■ Activity: Omit the pictures and copy the entries exactly.

Collected data

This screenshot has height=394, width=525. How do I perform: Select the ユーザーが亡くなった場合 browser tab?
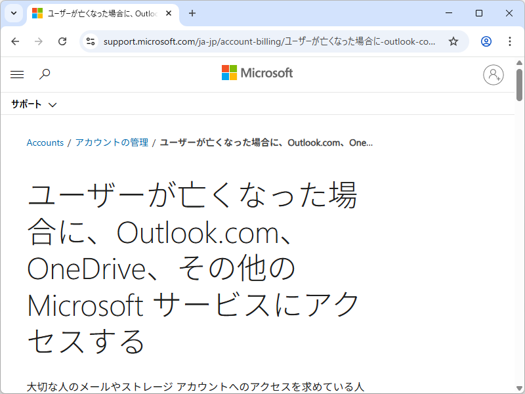click(x=98, y=13)
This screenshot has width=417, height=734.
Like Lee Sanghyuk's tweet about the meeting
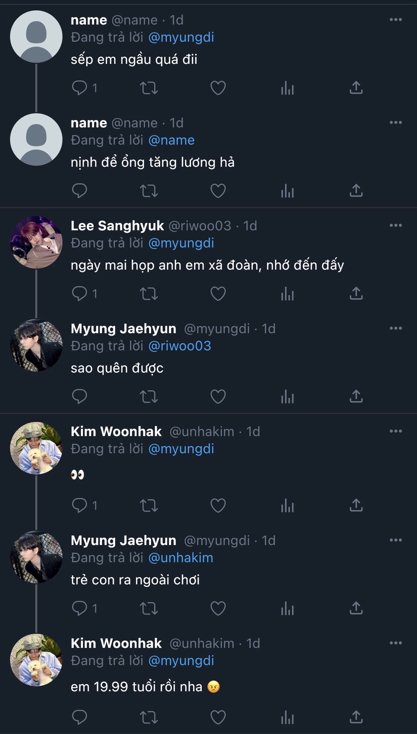[x=218, y=294]
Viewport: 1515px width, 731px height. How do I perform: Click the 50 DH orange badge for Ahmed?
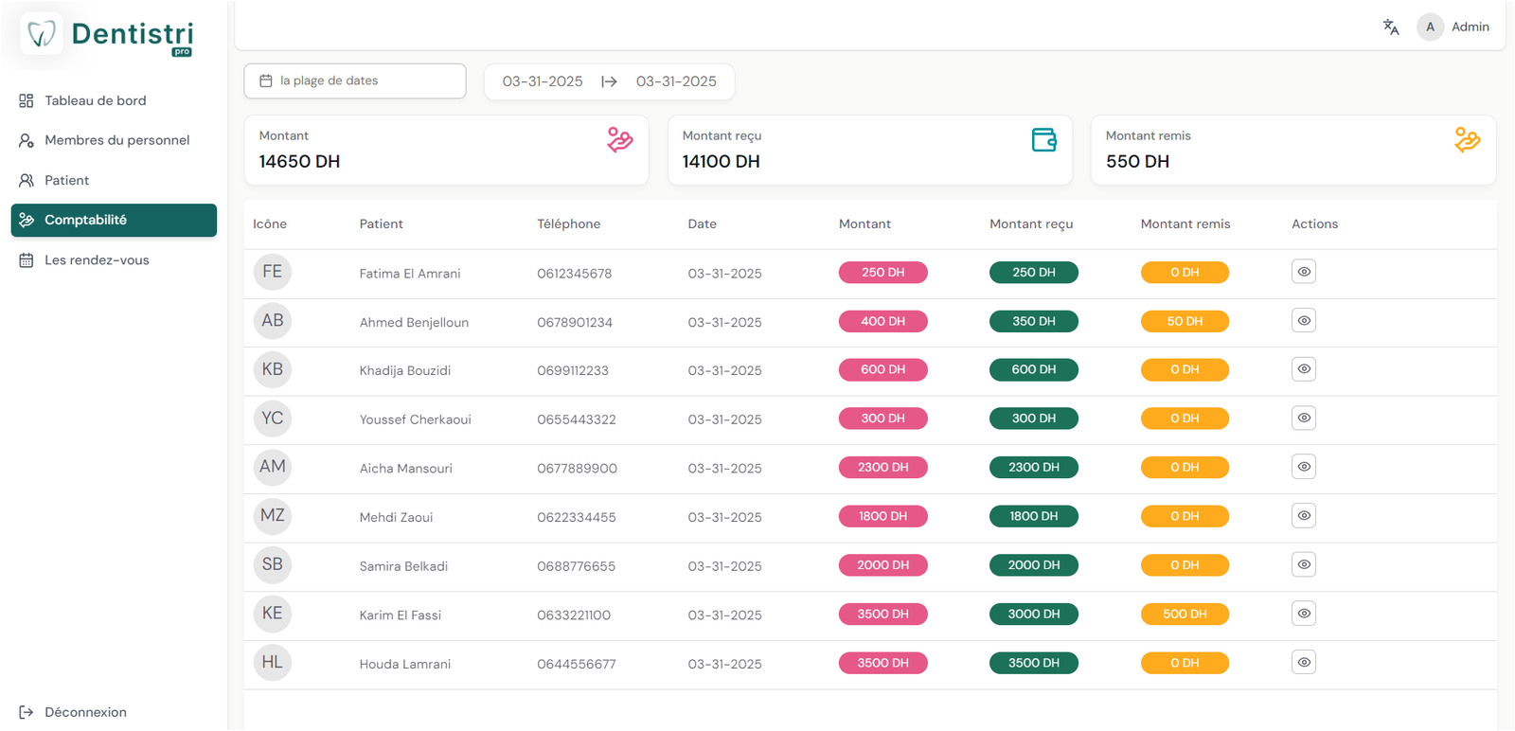1185,322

■ Task output:
This screenshot has height=394, width=525. How do I perform: Select the ユーザーが亡くなった場合 browser tab?
click(x=98, y=13)
This screenshot has width=417, height=734.
Like Lee Sanghyuk's tweet about the meeting
[x=218, y=294]
Viewport: 1515px width, 731px height. How do I perform: Click the 50 DH orange badge for Ahmed?
1185,322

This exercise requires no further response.